For a moment he closed his eyes, seeking a few quiet seconds to quell his seasickness. Whatever was happening in his head, he reminded himself, it was not to be trusted. Wait for his new body to acclimatize, maybe then he would see things differently.


Except for the anger at what had been done to him. The anger was non-negotiable.


He opened his eyes again, looked once more at the girl, calming himself, relaxing by force of will. You can't coerce a navigator. The job by its very nature must be done willingly or not at all. That was his advantage, and failing any better ideas that would be his strategy: he'd simply wait, refuse to cooperate. It shouldn't be hard, requiring only that he cling to his anger. Perhaps The Capt'n would crack first.


Later Gina showed Ernest around the rest of the ship. It didn't take long; apart from the accommodation suites it consisted in its entirety of a saloon for the crew, the Capt'n's bridge, a small gym, and a cargo hold. The hold, too, was small, and largely empty, just a few anonymous crates.


Back in the saloon, Ernest flopped down in an armchair. He'd walked his way around the ship and the movement had done him good. Already he could feel a growing sense of ownership in his relationship with the body he inhabited. Part of him still wanted to resist the process – out of bloody mindedness if nothing else – but he accepted it was probably inevitable. He should save his fight for the more important battle.


Taking his seat, he noticed Gina watching him again, and with that same look he'd labelled as impertinence. Those errant stands of hair framed a pale oval face. Was she trying to catch him out in some way? As before there were things in her expression that he lacked the wherewithal to interpret.

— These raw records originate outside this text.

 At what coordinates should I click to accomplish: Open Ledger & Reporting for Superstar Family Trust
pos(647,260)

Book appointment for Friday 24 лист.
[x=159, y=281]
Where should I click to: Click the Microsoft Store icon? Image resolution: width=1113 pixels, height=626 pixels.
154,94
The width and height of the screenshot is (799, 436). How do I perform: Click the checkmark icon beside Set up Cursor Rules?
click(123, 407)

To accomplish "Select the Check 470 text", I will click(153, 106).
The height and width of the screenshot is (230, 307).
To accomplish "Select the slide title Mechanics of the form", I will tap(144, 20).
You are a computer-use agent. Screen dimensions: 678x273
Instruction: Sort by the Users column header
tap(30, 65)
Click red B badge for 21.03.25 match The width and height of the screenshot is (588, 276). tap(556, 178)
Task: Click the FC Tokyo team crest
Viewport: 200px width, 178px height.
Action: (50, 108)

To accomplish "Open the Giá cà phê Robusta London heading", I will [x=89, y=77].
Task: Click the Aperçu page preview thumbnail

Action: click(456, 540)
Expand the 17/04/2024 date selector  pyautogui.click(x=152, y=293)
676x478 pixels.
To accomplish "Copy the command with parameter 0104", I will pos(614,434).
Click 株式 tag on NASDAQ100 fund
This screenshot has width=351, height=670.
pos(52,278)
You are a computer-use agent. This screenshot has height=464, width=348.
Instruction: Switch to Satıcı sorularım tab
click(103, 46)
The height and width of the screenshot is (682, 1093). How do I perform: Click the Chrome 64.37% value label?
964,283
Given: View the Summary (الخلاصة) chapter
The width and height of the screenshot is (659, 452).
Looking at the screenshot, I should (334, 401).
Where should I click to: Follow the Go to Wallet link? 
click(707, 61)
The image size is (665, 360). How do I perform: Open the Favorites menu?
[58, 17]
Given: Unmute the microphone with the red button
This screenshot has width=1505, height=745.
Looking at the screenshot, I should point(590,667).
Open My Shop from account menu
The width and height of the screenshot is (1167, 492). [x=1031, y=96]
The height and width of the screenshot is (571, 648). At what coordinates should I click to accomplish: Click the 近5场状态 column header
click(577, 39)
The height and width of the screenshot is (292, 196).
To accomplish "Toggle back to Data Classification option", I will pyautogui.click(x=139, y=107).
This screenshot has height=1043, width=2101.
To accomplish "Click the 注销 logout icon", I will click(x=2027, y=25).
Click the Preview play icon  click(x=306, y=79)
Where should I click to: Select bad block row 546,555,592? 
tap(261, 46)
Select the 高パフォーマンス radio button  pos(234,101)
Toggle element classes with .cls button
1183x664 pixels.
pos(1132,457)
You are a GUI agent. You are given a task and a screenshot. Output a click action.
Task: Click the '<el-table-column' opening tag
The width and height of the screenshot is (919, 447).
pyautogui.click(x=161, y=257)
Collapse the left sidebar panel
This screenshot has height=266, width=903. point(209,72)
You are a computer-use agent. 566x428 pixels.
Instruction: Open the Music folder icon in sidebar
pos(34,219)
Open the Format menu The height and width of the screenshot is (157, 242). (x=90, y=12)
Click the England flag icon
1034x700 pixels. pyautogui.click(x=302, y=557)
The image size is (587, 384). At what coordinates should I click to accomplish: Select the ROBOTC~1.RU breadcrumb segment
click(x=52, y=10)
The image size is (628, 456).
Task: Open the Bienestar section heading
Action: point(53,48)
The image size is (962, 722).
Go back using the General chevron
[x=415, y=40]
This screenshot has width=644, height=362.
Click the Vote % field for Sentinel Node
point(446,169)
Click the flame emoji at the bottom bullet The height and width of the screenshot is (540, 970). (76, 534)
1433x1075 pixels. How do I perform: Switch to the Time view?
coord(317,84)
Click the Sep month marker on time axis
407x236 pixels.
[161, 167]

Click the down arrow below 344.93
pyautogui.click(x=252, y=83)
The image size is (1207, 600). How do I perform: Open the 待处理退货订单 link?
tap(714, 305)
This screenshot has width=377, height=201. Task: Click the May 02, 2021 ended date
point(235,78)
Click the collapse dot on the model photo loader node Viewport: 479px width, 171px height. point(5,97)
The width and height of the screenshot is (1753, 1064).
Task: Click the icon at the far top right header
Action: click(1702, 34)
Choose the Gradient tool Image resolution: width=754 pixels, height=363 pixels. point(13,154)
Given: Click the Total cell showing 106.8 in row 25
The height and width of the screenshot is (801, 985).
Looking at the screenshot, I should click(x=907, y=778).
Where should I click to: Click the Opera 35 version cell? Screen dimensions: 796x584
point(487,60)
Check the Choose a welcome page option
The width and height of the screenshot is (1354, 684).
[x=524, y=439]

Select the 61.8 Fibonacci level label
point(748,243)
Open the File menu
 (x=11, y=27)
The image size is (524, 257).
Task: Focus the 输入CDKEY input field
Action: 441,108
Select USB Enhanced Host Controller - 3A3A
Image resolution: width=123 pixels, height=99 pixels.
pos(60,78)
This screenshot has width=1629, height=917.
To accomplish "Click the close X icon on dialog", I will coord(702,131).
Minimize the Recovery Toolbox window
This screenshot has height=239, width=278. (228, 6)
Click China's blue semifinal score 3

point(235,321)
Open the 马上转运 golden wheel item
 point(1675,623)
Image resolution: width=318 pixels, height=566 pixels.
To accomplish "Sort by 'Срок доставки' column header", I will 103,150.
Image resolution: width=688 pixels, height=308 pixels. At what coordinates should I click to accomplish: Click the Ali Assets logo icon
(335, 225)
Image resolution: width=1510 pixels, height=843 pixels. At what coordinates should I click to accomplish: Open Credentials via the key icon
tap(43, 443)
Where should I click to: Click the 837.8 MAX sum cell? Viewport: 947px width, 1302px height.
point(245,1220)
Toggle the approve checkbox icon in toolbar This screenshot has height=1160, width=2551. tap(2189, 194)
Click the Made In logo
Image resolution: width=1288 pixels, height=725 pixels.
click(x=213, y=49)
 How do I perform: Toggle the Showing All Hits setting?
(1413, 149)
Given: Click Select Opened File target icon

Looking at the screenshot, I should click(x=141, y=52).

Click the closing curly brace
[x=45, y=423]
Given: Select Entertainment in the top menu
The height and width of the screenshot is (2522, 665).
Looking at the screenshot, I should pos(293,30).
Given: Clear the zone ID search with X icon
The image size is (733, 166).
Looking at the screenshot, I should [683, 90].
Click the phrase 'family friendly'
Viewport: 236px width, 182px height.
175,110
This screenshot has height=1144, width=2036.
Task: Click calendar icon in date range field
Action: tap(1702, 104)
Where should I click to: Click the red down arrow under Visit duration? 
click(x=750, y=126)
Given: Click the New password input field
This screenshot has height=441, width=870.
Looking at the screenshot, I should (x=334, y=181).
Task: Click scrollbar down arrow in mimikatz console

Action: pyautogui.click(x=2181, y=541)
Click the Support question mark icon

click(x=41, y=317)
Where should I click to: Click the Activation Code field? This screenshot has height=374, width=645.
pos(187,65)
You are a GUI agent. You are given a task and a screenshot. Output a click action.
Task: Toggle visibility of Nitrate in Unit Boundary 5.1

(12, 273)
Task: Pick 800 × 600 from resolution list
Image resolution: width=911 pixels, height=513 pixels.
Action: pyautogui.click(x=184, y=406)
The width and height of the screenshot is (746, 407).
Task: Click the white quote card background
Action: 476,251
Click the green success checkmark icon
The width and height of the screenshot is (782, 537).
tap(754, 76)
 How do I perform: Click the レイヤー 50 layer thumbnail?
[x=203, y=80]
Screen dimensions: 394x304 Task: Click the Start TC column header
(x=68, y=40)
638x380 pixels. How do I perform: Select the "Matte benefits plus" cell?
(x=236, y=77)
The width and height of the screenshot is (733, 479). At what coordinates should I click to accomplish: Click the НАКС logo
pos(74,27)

He suppressed these thoughts by talking over them: "I'm expendable, you realize."


The odd look on her face passed, replaced by that of a professional carer. "We want you to help us, that's all. We don't want you to come to any harm."


"That's not what I mean. I mean there's two of me now. And I'm the superfluous one."


She frowned. "You're a separate person now. A human being in your own right."


Ernest shook his head. "Not if I don't choose to be." He saw that odd look return, this time tinged with recognizable concern. "There's no way I'll agree to cooperate, you realize that? And a navigator can't be coerced." That the words came so freely still surprised him. On another level,Ernest clung to his anger like a life raft. "The very act of doing my job gives me complete control of the ship. We have a stalemate."